The Stroklunds do not argue that Pete Stroklund or Becky Stroklund received an express warranty at the time of the purchase of the muzzleloader rifle in 2002. Rather, the Stroklunds argue that the original purchaser of the muzzleloader rifle received an express warranty, and that the express warranty provided to the original purchaser extends to the Stroklunds through the extension of warranties to third party beneficiaries.See N.D.C.C. § 41-02-35. The Stroklunds contend that Thompson/Center Arms created an express warranty with the original purchaser because it represented in its advertising and marketing literature that it manufactured quality firearms that were backed by a "lifetime warranty." See Docket No. 123-4, p. 7.

The instruction manual that accompanied a new Thompson/Center Arms product provided several statements of warranty, including the following: "Thompson/Center Arms provides a warranty for all factory finished firearms for the LIFETIME OF THE ORIGINAL CONSUMER PURCHASER." See Docket No. 123-9, p. 12. It is important to note that Thompson/Center Arms has stated that it was the company's practice to extend and honor the warranty of the firearm to subsequent purchasers. See Deposition of Michael Garland, Docket No. 123-2, p. 105. Viewing the evidence in a light most favorable to the Stroklunds, the Court finds that the Stroklunds have presented sufficient evidence to create a genuine issue of material fact as to the existence of an express warranty made to the original purchaser of the muzzleloader rifle, and the extension of that express warranty to the Stroklunds.

The Stroklunds contend that Section 41-02-35 of the North Dakota Century Code extends the express warranty beyond the initial purchaser to include Pete Stroklund as a third party beneficiary. Section 41-02-35 relates to third party beneficiaries of warranties and provides as follows:

A seller's warranty whether express or implied extends to any person who may reasonably be expected to use, consume, or be affected by the goods and who is injured by breach of the warranty. A seller may not exclude or limit the operation of this section with respect to injury to the person of an individual to whom the warranty extends.
Id. (emphasis added). Section 41-02-35 codifies Section 2-318 of the Uniform Commercial Code, and adopts the most expansive Uniform Commercial Code provision for defining who may be held liable for express or implied warranties.

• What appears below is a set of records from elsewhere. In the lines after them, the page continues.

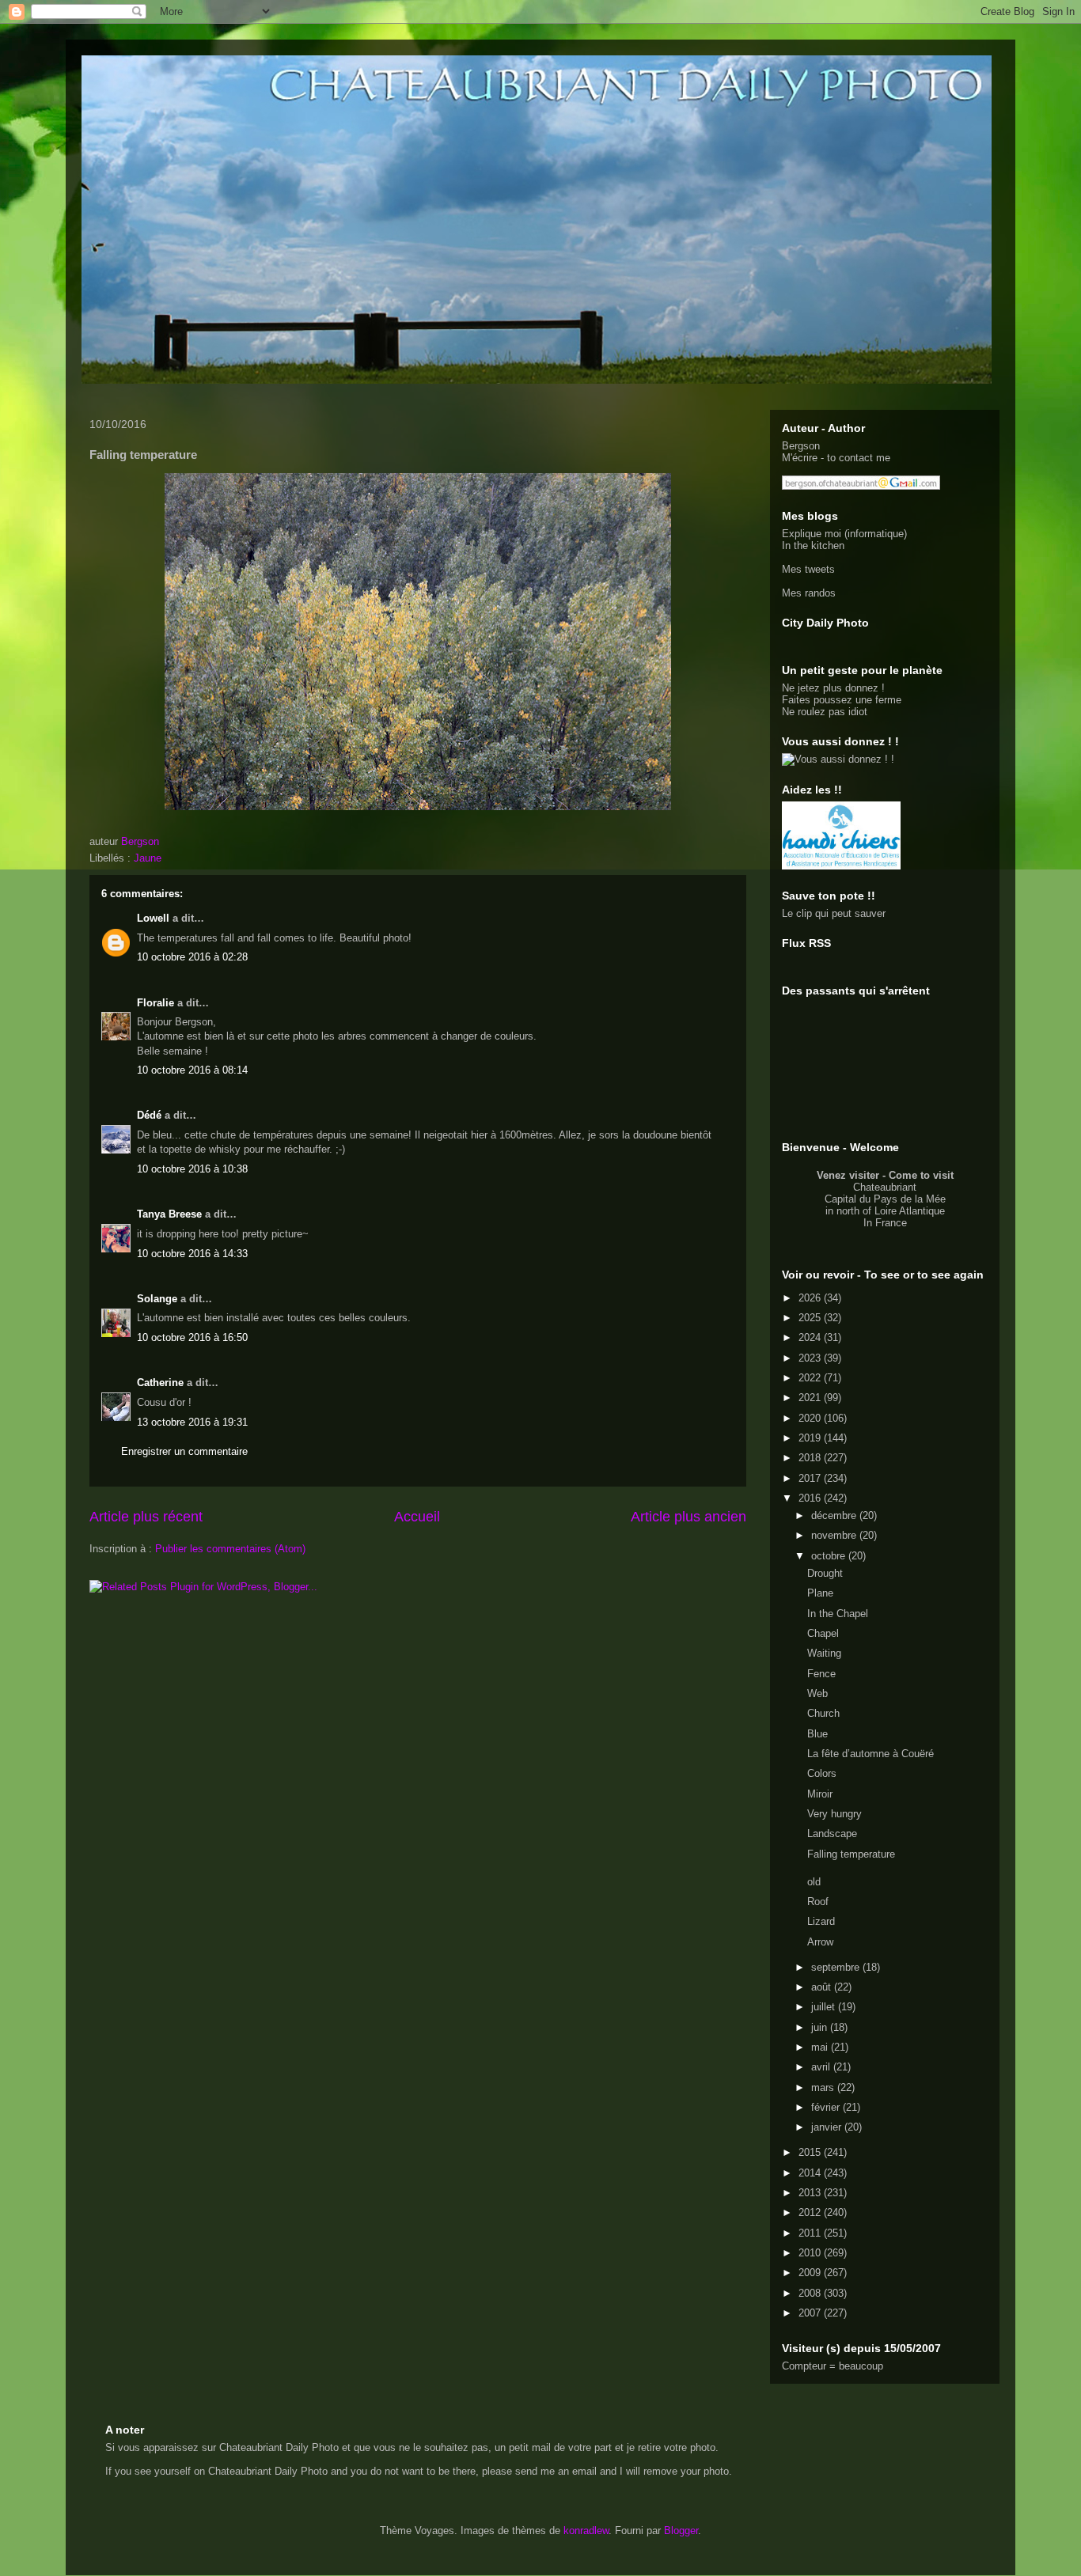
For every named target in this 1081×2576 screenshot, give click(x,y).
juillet (824, 2007)
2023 (811, 1358)
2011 (811, 2233)
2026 (811, 1298)
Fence (821, 1674)
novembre (835, 1535)
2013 (811, 2193)
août (822, 1987)
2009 (811, 2273)
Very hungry (834, 1814)
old (814, 1882)
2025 (811, 1318)
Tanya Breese (169, 1214)
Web (817, 1693)
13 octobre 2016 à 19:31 (192, 1422)
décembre (835, 1515)
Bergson (801, 446)
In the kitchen (813, 545)
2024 (811, 1337)
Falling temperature (851, 1854)
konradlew (586, 2530)
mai (821, 2047)
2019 (811, 1438)
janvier (827, 2127)
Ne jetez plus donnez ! (833, 688)
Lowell (153, 918)
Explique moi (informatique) (844, 534)
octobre (829, 1556)
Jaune (147, 858)
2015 (811, 2152)
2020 (811, 1418)
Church (823, 1713)
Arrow (820, 1942)
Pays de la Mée (910, 1199)
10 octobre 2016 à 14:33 (192, 1254)
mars (824, 2087)
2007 (811, 2313)
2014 (811, 2173)
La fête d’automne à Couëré (870, 1754)
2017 (811, 1478)
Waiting (824, 1653)
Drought (825, 1573)
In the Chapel (837, 1613)
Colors (821, 1773)
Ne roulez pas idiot (824, 712)
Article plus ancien (688, 1517)
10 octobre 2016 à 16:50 (192, 1337)
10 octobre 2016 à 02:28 (192, 957)
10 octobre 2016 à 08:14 (192, 1070)
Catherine (160, 1382)
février (827, 2107)
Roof (818, 1901)
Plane (820, 1593)
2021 (811, 1398)
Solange (157, 1299)
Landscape (832, 1833)
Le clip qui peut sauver (834, 913)
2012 (811, 2212)
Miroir (820, 1794)
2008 (811, 2293)
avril (822, 2067)
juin (820, 2027)
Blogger (681, 2530)
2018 (811, 1458)
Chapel (823, 1633)
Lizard (821, 1921)
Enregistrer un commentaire (184, 1451)
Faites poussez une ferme (841, 700)
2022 (811, 1378)
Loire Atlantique (909, 1211)
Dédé (149, 1115)
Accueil (417, 1517)
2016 (811, 1498)
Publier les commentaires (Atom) (230, 1549)
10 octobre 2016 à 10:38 (192, 1169)
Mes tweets (808, 569)
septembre (837, 1967)
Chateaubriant (884, 1187)
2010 (811, 2253)
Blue (817, 1734)
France (891, 1223)
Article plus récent (146, 1517)
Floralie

See White and Summers, Uniform Commercial Code § 11-5 (5th ed. 1996). The plain language of the U.C.C. provision provides that the question of to whom an express or implied warranty extends is a question of "who may reasonably be expected to use, consume, or be affected by the goods," and as such is a question for the jury to resolve at trial. N.D.C.C. § 41-02-35.

A reasonable jury could find that the statements contained in the muzzleloader rifle's instruction manual were sufficient to create an express warranty, and a reasonable jury could find that the express warranty extended to the Stroklunds as a subsequent purchaser of the muzzleloader rifle. The Court finds summary judgment on the claim of breach of express warranty is not warranted at this stage because there are genuine issues of material fact that exist.

2. IMPLIED WARRANTY OF MERCHANTABILITY

Section 41-02-31 of the North Dakota Century Code sets forth the requirements of an implied warranty of merchantability:

1. Unless excluded or modified (section 41-02-33), a warranty that the goods shall be merchantable is implied in a contract for their sale if the seller is a merchant with respect to goods of that kind. Under this section the serving for value of food or drink to be consumed either on the premises or elsewhere is a sale.
2. Goods to be merchantable must be at least such as:
a. Pass without objection in the trade under the contract description;
b. In the case of fungible goods, are of fair average quality within the description;
c. Are fit for the ordinary purposes for which such goods are used;
d. Run, within the variations permitted by the agreement, of even kind, quality and quantity within each unit and among all units involved;
e. Are adequately contained, packaged, and labeled as the agreement may require; and
f. Conform to the promises or affirmations of fact made on the container or label if any.
3. Unless excluded or modified (section 41-02-33), other implied warranties may arise from course of dealing or usage of trade.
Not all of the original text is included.